BRIEF: Each line from the one holding "Screen dimensions: 1512x812" to the end of the listing below must be given again exactly as it appears.

EXTRACTED DATA Block Start

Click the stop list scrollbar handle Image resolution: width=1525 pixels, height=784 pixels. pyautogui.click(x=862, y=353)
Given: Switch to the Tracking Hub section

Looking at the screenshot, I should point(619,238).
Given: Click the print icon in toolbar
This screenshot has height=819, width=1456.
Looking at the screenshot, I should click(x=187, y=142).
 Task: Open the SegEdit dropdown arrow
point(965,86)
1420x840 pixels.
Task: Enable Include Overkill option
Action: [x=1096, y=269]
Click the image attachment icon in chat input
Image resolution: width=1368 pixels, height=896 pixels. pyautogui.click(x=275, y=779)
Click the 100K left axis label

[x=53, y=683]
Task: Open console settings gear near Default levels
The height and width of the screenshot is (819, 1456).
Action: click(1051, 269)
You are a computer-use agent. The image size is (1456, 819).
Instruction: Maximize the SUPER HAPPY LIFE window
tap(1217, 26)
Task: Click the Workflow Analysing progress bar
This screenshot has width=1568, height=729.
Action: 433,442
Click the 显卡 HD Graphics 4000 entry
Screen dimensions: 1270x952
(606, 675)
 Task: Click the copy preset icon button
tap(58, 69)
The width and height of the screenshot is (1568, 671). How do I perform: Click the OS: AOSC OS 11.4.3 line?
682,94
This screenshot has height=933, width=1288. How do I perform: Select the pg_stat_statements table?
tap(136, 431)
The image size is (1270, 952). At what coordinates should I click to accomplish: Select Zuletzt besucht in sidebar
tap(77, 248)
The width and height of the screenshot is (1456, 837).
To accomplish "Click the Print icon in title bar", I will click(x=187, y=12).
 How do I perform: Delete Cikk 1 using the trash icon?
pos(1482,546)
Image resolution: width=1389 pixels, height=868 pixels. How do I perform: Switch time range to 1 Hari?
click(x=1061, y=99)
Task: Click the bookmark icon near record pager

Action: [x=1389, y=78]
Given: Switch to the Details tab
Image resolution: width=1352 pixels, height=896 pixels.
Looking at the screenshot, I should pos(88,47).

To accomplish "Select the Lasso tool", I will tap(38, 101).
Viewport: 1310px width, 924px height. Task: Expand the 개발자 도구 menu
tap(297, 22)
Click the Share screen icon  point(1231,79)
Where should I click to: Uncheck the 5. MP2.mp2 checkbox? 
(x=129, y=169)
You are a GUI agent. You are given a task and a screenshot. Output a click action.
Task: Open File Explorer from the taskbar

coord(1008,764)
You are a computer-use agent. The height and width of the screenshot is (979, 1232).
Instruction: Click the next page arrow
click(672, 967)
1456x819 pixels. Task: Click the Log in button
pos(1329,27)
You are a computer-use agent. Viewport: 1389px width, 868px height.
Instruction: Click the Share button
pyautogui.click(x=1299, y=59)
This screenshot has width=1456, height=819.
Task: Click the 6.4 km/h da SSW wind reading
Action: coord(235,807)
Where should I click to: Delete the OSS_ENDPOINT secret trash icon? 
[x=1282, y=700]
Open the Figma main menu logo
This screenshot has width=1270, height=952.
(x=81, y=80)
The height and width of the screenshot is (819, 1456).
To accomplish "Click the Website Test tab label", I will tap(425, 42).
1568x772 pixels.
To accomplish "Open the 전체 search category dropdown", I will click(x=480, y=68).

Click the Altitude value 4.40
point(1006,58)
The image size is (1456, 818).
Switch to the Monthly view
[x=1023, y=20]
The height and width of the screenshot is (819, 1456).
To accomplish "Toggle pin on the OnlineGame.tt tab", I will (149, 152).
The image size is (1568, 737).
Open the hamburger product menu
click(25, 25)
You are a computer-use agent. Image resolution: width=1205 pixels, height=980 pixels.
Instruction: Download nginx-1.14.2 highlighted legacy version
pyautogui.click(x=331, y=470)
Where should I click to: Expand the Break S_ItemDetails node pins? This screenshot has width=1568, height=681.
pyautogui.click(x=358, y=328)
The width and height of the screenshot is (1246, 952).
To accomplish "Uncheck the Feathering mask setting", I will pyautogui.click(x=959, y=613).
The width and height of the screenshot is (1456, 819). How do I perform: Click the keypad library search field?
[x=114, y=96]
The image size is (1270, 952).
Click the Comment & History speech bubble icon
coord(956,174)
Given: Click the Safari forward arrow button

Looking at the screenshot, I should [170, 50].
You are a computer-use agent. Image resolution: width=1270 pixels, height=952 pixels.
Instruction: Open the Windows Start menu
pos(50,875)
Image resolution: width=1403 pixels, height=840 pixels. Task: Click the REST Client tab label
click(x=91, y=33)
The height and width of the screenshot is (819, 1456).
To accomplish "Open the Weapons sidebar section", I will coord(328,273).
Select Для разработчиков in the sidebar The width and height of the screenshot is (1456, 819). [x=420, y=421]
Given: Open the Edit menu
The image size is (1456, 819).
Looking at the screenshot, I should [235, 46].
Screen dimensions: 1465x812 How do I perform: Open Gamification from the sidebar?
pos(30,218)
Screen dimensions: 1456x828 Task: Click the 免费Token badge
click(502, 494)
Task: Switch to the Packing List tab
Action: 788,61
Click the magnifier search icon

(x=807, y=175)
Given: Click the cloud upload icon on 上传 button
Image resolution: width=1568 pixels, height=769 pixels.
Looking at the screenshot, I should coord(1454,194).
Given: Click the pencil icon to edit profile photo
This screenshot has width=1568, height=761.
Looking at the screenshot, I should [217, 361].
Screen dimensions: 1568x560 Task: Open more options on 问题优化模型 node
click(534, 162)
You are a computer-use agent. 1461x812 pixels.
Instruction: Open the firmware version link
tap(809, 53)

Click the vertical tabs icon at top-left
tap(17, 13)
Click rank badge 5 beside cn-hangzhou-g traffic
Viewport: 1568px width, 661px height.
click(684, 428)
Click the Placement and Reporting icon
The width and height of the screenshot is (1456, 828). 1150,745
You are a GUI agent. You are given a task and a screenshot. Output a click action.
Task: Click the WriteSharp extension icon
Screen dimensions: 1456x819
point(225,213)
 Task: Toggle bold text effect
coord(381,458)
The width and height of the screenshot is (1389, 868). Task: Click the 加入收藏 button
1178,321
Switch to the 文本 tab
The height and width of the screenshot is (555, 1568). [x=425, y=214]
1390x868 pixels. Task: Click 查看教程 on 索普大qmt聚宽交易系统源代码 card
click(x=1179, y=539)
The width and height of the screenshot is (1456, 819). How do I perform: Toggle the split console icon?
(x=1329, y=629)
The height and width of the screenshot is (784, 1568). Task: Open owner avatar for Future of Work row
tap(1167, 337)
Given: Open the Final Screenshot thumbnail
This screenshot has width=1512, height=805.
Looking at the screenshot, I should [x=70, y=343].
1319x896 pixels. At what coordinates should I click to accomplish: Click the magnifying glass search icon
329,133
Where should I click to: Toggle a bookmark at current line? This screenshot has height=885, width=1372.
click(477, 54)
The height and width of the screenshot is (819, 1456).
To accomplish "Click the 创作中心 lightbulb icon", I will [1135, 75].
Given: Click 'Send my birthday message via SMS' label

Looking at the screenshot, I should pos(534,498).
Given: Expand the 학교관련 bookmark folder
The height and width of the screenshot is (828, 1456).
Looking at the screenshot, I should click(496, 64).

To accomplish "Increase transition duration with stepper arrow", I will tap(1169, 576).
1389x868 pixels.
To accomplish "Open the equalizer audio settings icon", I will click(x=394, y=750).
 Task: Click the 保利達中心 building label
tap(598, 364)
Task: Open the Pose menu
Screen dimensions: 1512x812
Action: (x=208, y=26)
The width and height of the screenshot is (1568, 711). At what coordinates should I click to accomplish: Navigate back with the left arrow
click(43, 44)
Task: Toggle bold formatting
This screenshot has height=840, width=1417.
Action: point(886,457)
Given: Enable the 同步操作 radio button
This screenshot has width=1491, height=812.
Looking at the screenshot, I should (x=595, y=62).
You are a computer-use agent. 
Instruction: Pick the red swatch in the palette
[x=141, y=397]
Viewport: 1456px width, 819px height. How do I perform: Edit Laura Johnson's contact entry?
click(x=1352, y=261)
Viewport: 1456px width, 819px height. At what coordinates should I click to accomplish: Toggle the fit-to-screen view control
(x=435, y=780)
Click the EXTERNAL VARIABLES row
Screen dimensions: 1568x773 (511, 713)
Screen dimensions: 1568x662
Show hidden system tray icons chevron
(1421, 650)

EXTRACTED DATA Block End

TASK RESULT:
Screen dimensions: 1512x812
Action: (x=208, y=26)
The width and height of the screenshot is (1568, 711). At what coordinates should I click to accomplish: Navigate back with the left arrow
click(43, 44)
Task: Toggle bold formatting
This screenshot has height=840, width=1417.
Action: point(886,457)
Given: Enable the 同步操作 radio button
This screenshot has width=1491, height=812.
Looking at the screenshot, I should (x=595, y=62).
You are a computer-use agent. 
Instruction: Pick the red swatch in the palette
[x=141, y=397]
Viewport: 1456px width, 819px height. How do I perform: Edit Laura Johnson's contact entry?
click(x=1352, y=261)
Viewport: 1456px width, 819px height. At what coordinates should I click to accomplish: Toggle the fit-to-screen view control
(x=435, y=780)
Click the EXTERNAL VARIABLES row
Screen dimensions: 1568x773 (511, 713)
Screen dimensions: 1568x662
Show hidden system tray icons chevron
(1421, 650)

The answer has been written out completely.